Sri Aurobindo provided an overview of the various paths of Yoga and the need to utilize any of them at various times to uplift the different strands of our being.  His comprehensive, experiential, non-dogmatic approach to developing the spiritual consciousness and expressing it in life and action has been called Integral Yoga.

Sri Aurobindo notes:  “On the whole, for an Integral Yoga the special methods of Rajayoga and Hathayoga may be useful at times in certain stages of the process, but are not indispensable.  It is true that their principal aims must be included int he integrality of the Yoga; but they can be brought about by other means.  For the methods of the Integral Yoga must be mainly spiritual, and dependence on physical methods or fixed psychic or psychophysical processes on a large scale would be the substitution of a lower for a higher action.”

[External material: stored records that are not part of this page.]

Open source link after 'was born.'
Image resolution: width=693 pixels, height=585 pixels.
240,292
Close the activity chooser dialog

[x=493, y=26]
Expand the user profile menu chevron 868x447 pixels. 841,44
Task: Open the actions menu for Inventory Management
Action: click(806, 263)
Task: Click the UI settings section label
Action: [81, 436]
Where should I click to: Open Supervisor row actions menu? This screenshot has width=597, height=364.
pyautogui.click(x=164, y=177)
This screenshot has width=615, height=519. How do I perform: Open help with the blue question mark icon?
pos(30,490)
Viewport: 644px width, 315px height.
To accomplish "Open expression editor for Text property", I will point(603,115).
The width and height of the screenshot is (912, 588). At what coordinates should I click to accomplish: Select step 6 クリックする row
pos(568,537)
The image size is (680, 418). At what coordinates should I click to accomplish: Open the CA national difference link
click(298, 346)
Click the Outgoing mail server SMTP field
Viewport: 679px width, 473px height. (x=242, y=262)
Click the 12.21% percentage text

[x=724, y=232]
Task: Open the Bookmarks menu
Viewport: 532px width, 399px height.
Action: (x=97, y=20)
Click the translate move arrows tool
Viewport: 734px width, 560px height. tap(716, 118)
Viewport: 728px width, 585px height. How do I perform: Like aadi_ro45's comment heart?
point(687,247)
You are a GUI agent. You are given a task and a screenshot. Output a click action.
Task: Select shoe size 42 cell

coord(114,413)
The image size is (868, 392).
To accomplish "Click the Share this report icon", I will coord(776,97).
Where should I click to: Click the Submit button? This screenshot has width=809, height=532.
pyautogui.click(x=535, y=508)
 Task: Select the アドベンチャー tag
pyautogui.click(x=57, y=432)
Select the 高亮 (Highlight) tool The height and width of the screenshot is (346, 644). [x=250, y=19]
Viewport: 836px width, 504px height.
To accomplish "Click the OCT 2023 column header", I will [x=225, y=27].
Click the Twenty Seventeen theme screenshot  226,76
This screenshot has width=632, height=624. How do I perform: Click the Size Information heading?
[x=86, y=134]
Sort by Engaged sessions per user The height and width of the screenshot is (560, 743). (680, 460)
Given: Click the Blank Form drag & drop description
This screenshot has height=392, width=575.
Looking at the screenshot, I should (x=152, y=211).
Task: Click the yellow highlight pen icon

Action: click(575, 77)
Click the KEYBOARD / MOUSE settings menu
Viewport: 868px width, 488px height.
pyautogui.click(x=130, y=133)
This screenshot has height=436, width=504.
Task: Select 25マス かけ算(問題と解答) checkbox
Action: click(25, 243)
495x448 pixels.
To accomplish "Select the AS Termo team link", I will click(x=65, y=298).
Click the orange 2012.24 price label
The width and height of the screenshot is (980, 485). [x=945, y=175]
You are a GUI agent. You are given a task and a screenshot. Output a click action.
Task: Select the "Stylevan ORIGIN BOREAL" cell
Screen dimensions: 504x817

“The object of our synthetic Yoga must … be more integral and comprehensive, embrace all these elements or these tendencies of a larger impulse of self-perfection and harmonize them or rather unify, and in order to do that successfully it must seize on a truth that is wider than the ordinary religious and higher than the mundane principle.  All life is a secret Yoga, an obscure growth of Nature toward the discovery and fulfillment of the divine principle hidden in her, which becomes progressively less obscure, more self-conscient and luminous, more self-possessed in the human being by the opening of all his instruments of knowledge, will, action, life to the Spirit within him and in the world.  Mind, life, body, all the forms of our nature are the means of this growth, but they find their last perfection only by opening out to something beyond them, first, because they are not the whole of what man is, secondly, because that other something which he is, is the key of his completeness and brings a light that discovers to him the whole high and large reality of his being.”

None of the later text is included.